** Start of PAGE TEXT **

Thursday, February 12, 2015

Death of a Chain Saw

Due to the warmer weather we had, this last weekend was a beautiful time to get some things done around outside the house. I was able to put some caulk in the brickwork to prevent the wasps from nesting in the crevices and even hauled a bunch of branches out to the brush pile so the city can pick them up later.

As I was hauling one of the groups of branches, I made note of the fact that I was not concentrating on my branches as they knocked over one of my wife's tomato pots. (No breakage, dear...) Then I took note of the reason I was not concentrating. My chain saw won't start.

** End of PAGE TEXT **
** Start of DATA SECTION **

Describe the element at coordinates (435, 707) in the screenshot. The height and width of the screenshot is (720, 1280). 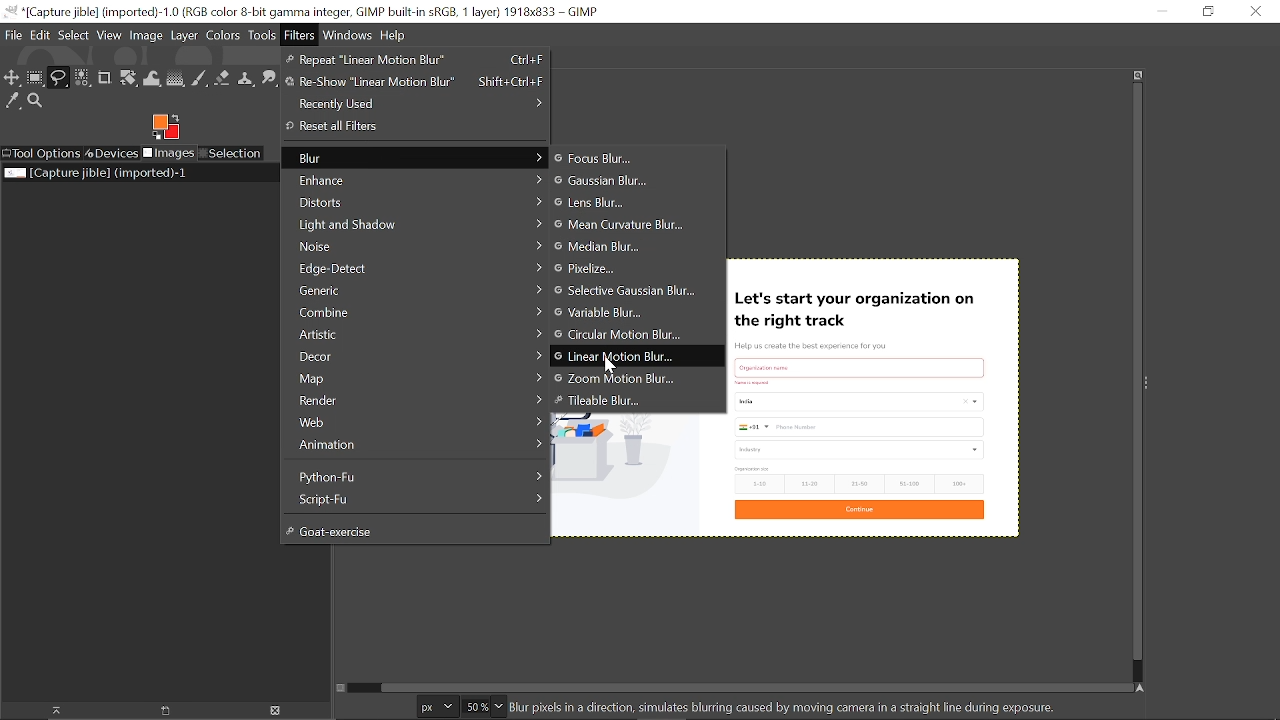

** End of DATA SECTION **

◆ INSTRUCTION ◆
From the chain saw post, write down the part that opens with the words containing "Thursday, February 12, 2015" and closes with "them up later.". You won't need the lines for this.

◆ THE RESULT ◆
Thursday, February 12, 2015

Death of a Chain Saw

Due to the warmer weather we had, this last weekend was a beautiful time to get some things done around outside the house. I was able to put some caulk in the brickwork to prevent the wasps from nesting in the crevices and even hauled a bunch of branches out to the brush pile so the city can pick them up later.